Alma glanced back at Delia and raised her hand. The sixth grade had been herded into the girls' bathroom and told to crouch along the cement-block walls with their arms over their heads. Delia wouldn't raise her hand, but Alma heard her call out in a loud voice, "We had drills, and at reces
s the boys pretended to be Russians and knocked the girls over."
"The boys are Americans and they had better be Americans, even in games, because I assure you, the Russians are not pretending." Mrs. T. held one finger up and jabbed at the air to emphasize each word. "Certain Americans have vanished without a trace!"

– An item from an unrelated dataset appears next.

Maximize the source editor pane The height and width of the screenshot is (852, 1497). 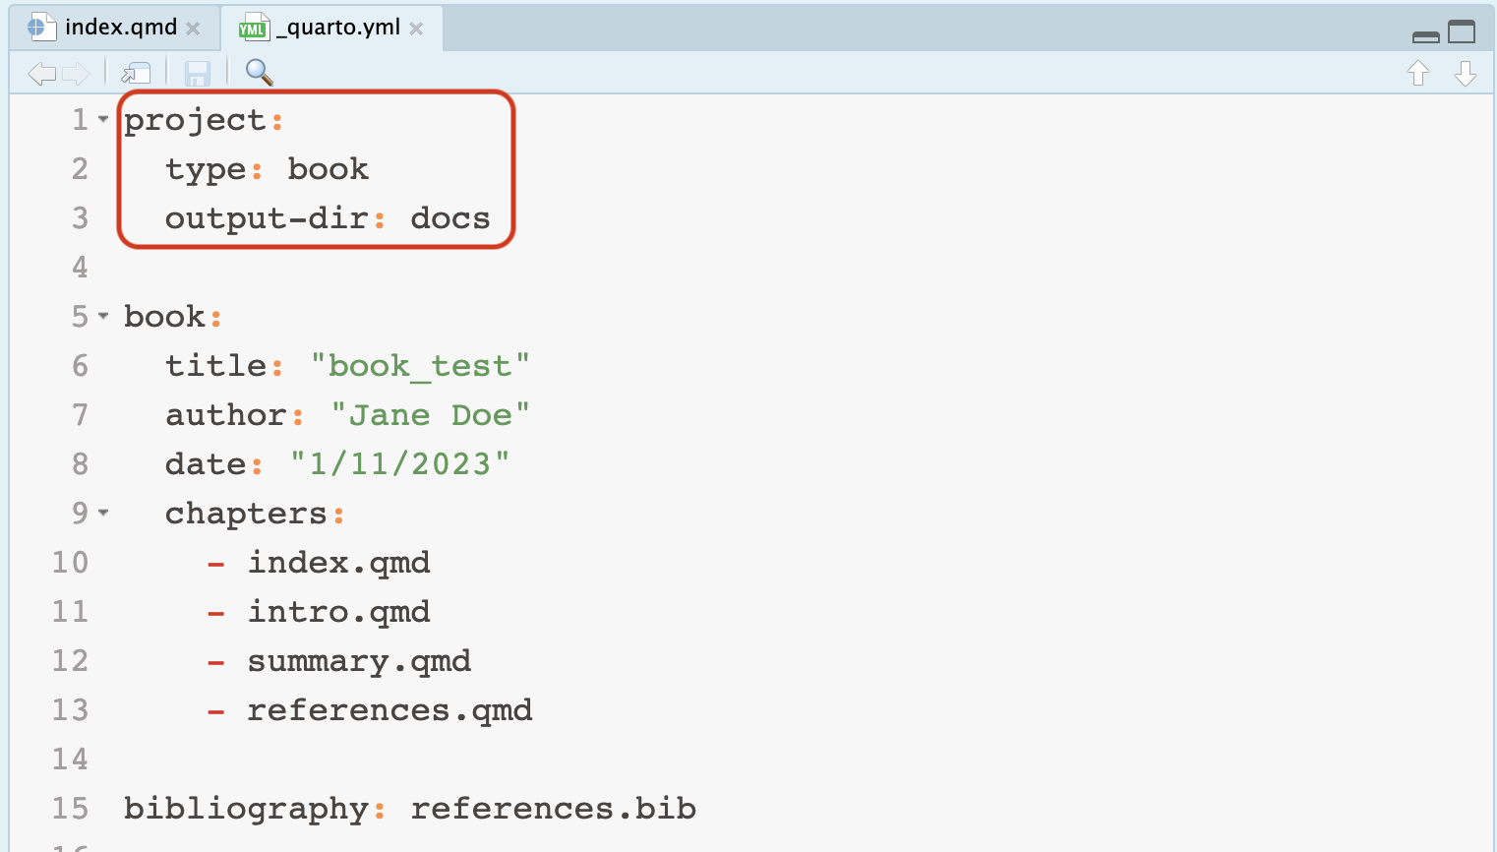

Alma's face burned. She remembered how Nickel Campbell had looked in his casket at the funeral home when her mother had sent her in to pay respects and sign the book "Mrs. Swenson and Alma." They'd gone early in the morning one day before school, when none of the family were there, and Audrey had stayed in the car and cried and said she couldn't look at him and Alma would have to sign.
"Vanished!" said Mrs. T. "For instance, there is an open runway at Dulles International Airport in Washington, D.C., where Russian planes take off and land with no official clearance. No one knows who comes and goes on those planes."
Alma heard Delia's accusatory voice from the back of the room. "Why don't we read about that in the newspapers, then?"
"Not everything is printed in the newspapers or reported on the news," said Mrs. T. "Some disturbing facts remain secrets."
Alma knew it was true.
Nickel Campbell had not looked real anymore; his body had been in the river for hours—maybe that was why. Someone had put a long stone doll with paints on its face into the casket. The doll was not like a man asleep, it was an empty doll with no man inside. The doll wore a gold watch on its wrist and the watch was ticking. The voice of the watch was like a whisper that knew all Alma knew, and the whisper wouldn't stop. Now Alma heard footsteps and she raised her eyes to see Mrs. T. standing near her, casting her hushed voice over Alma's head.